▶ _Exercise_
From the listing below, select every line that contains the word "should" and copy each one. Matching is case-sensitive.

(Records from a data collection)

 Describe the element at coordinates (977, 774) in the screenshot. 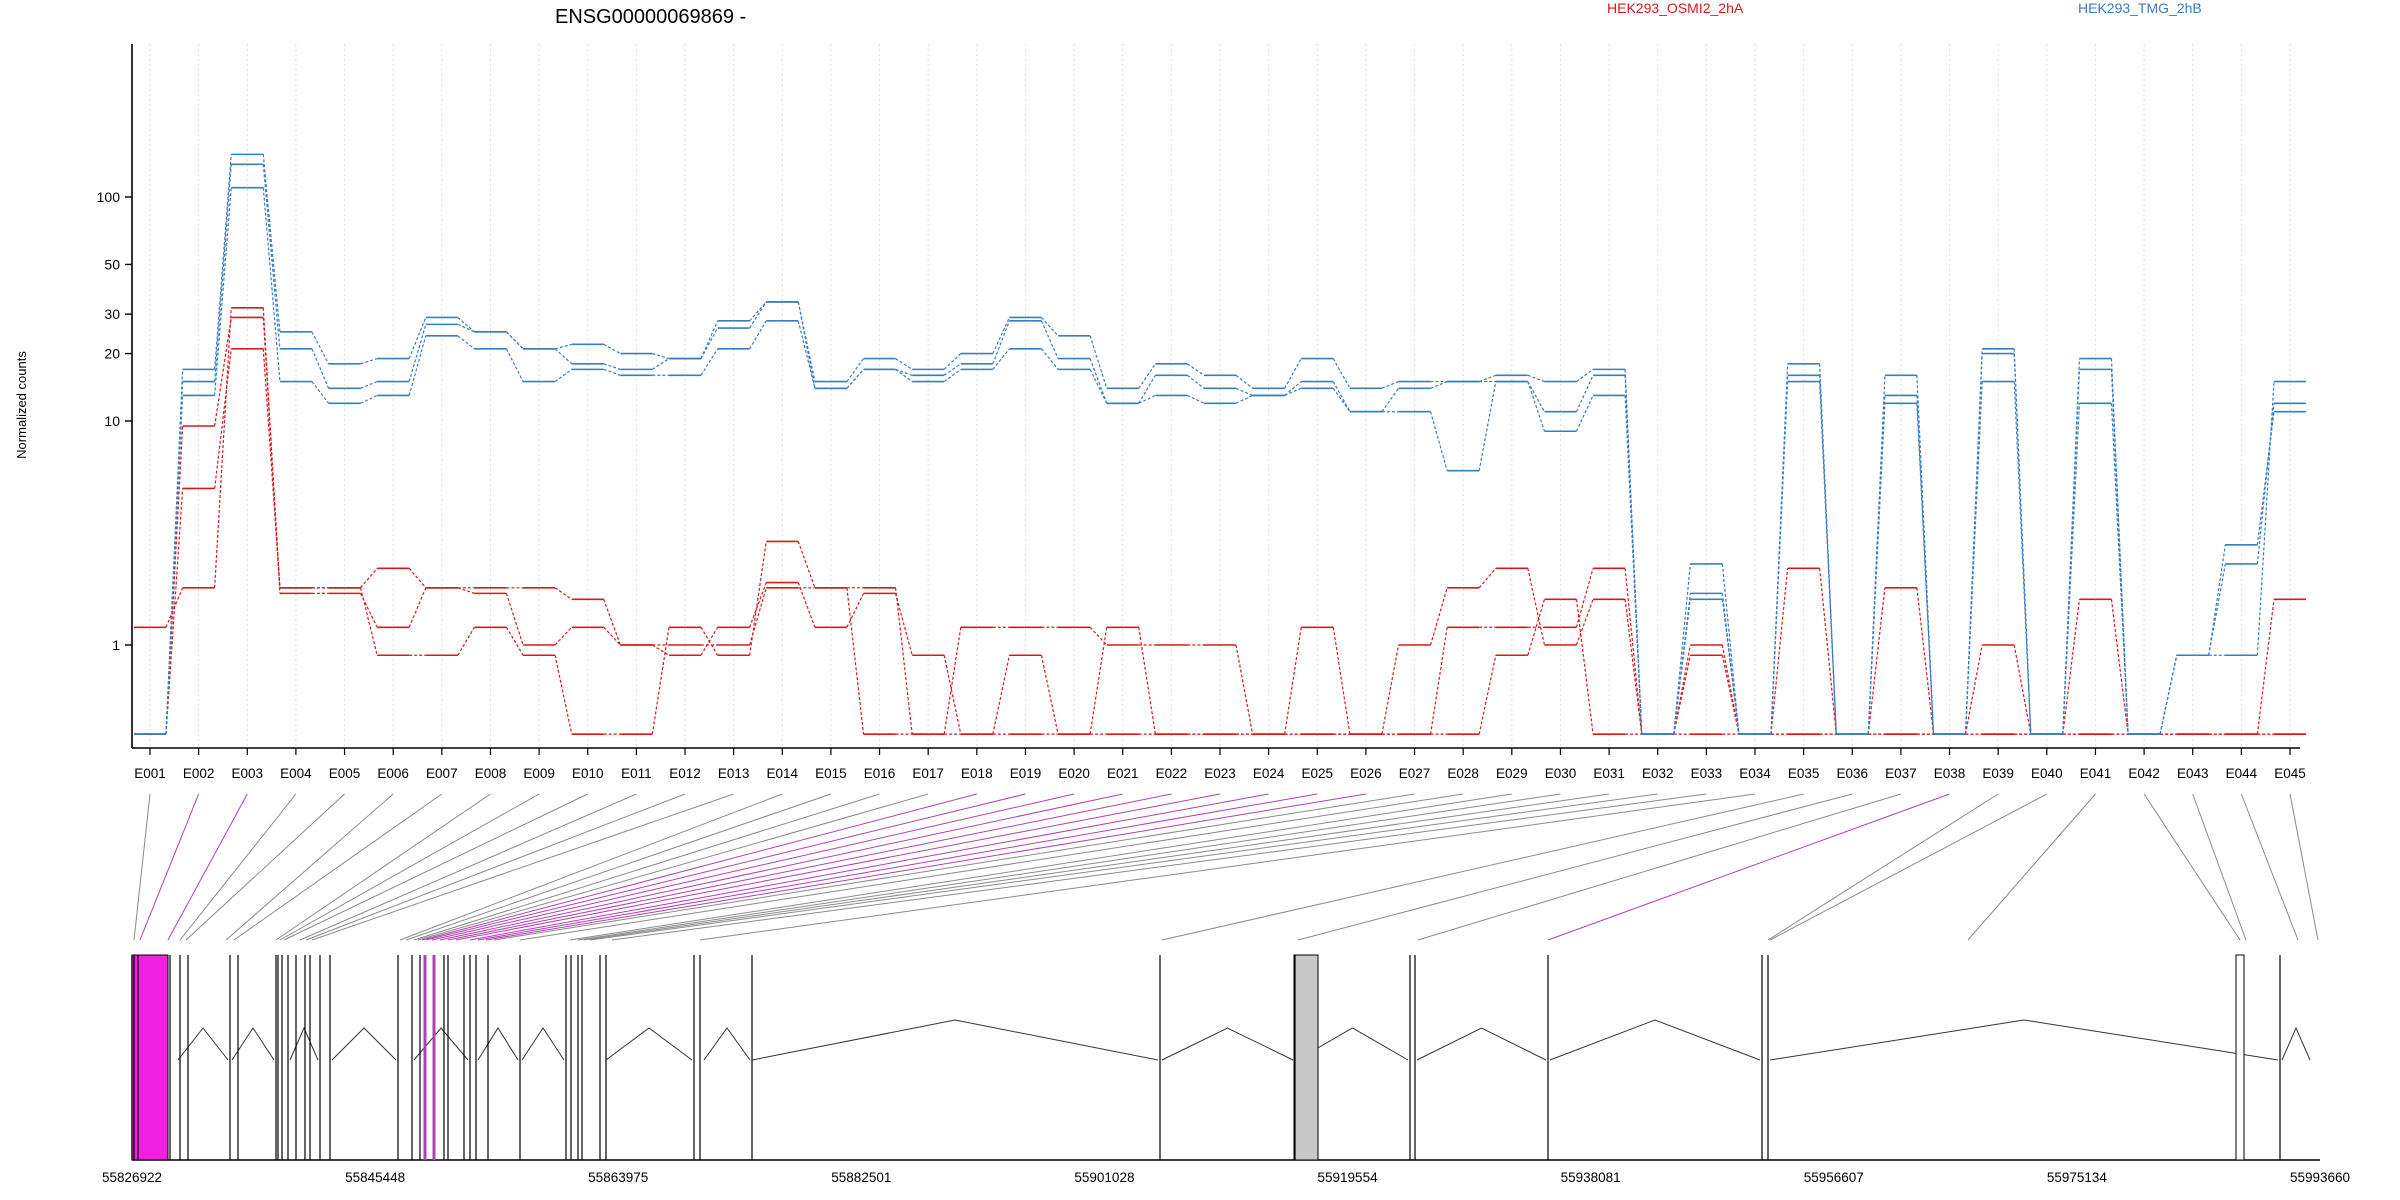

I see `x-tick-label: E018` at that location.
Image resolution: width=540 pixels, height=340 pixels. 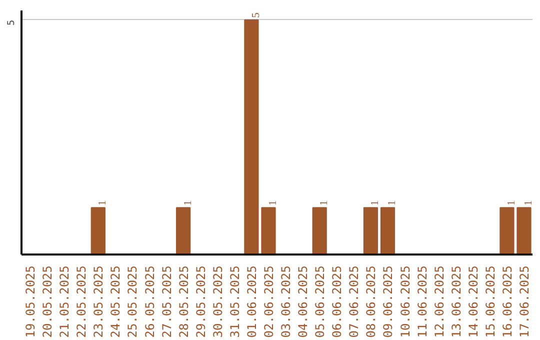 What do you see at coordinates (354, 302) in the screenshot?
I see `x-tick-label: 07.06.2025` at bounding box center [354, 302].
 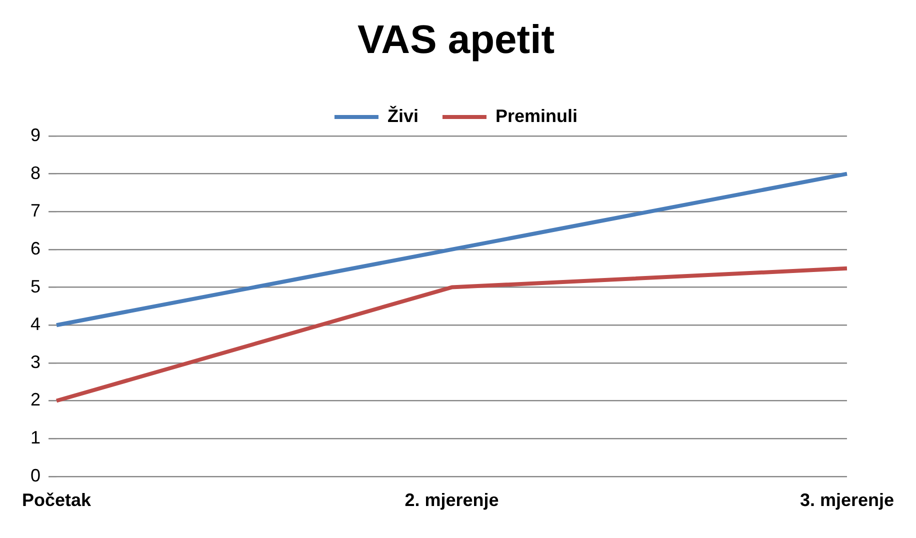 I want to click on chart-title: VAS apetit, so click(x=456, y=40).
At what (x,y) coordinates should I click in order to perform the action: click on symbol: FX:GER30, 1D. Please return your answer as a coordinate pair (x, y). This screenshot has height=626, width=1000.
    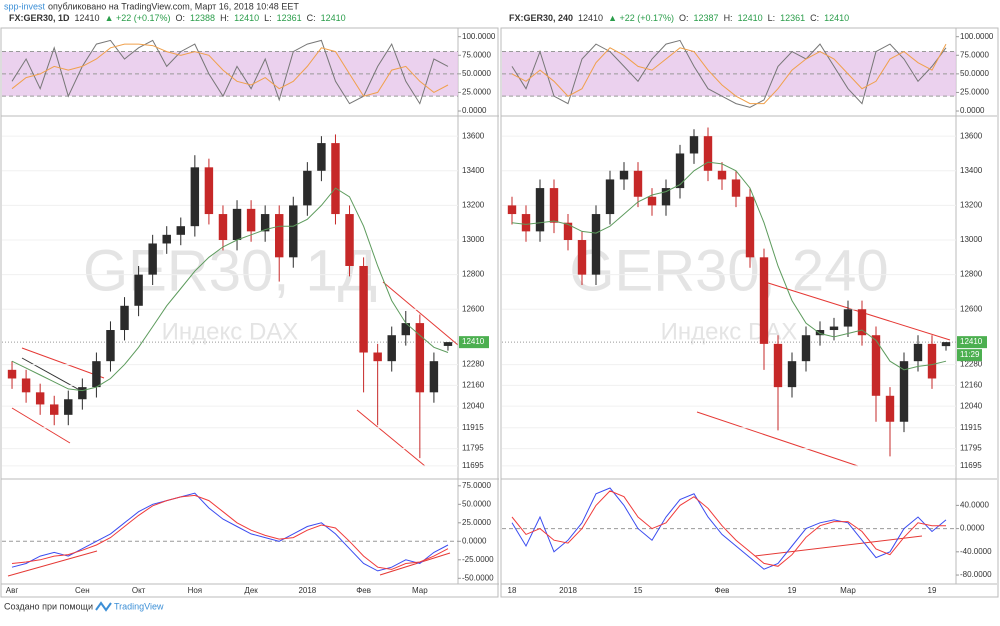
    Looking at the image, I should click on (40, 18).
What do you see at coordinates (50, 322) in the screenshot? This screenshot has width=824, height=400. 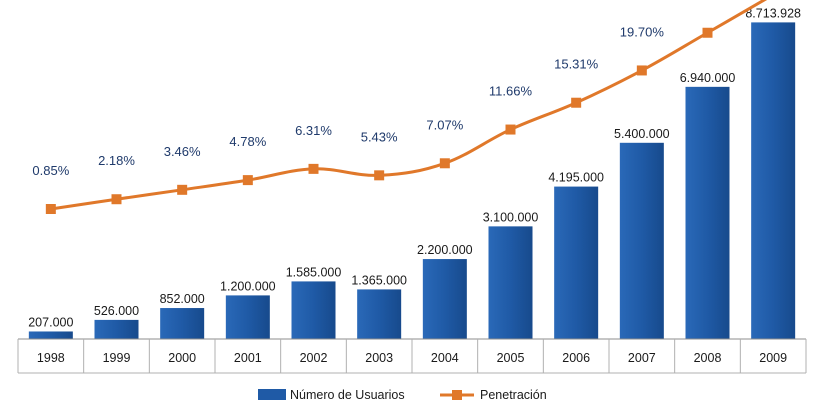 I see `bar-value-label: 207.000` at bounding box center [50, 322].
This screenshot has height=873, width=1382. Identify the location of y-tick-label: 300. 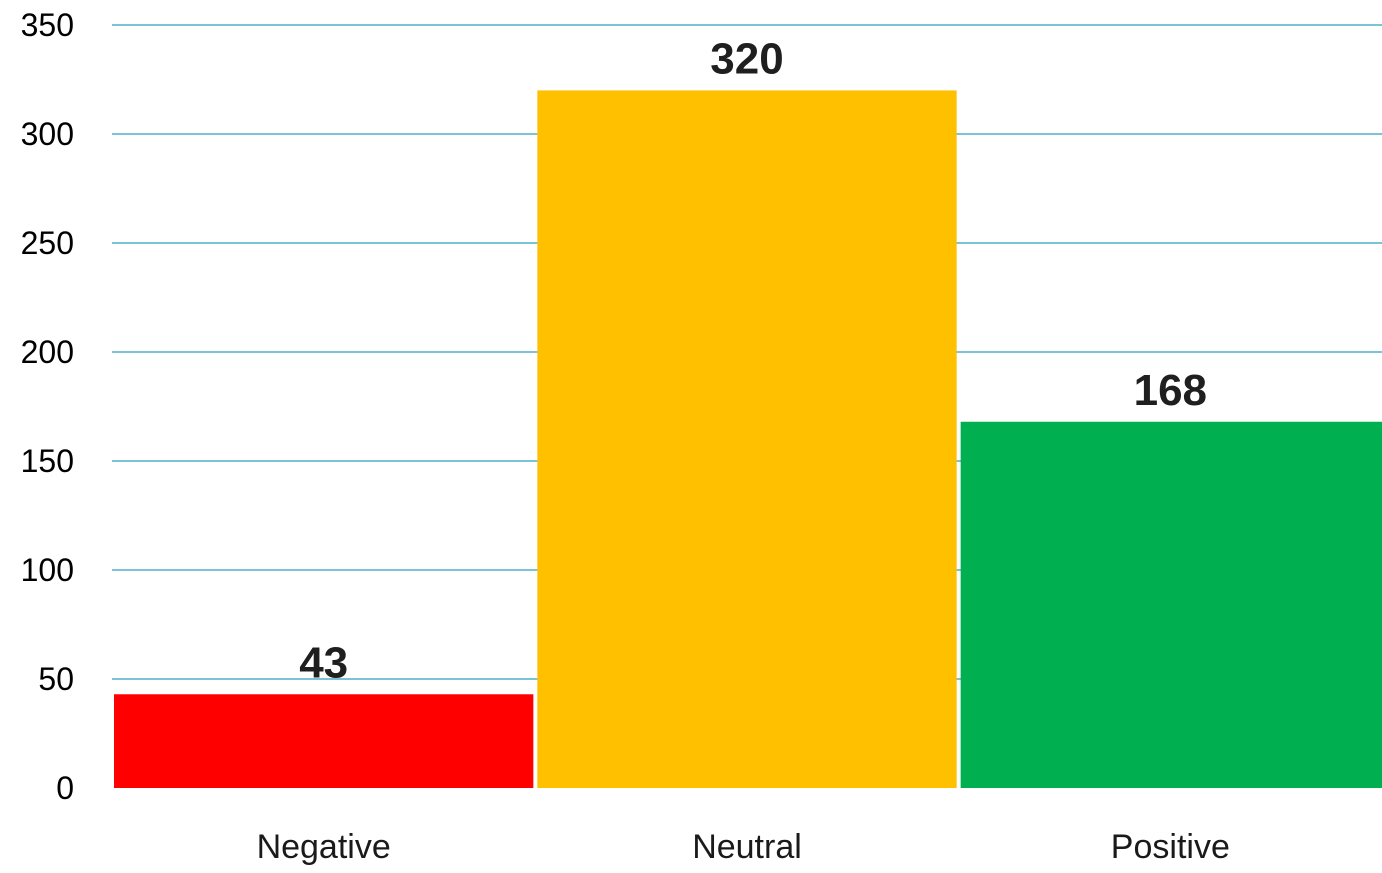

▶ _Solution to the exercise_
At what (x,y) coordinates should I click in order to perform the action: click on symbol: FX:GER30, 1D. Please return your answer as a coordinate pair (x, y). This screenshot has height=626, width=1000.
    Looking at the image, I should click on (40, 18).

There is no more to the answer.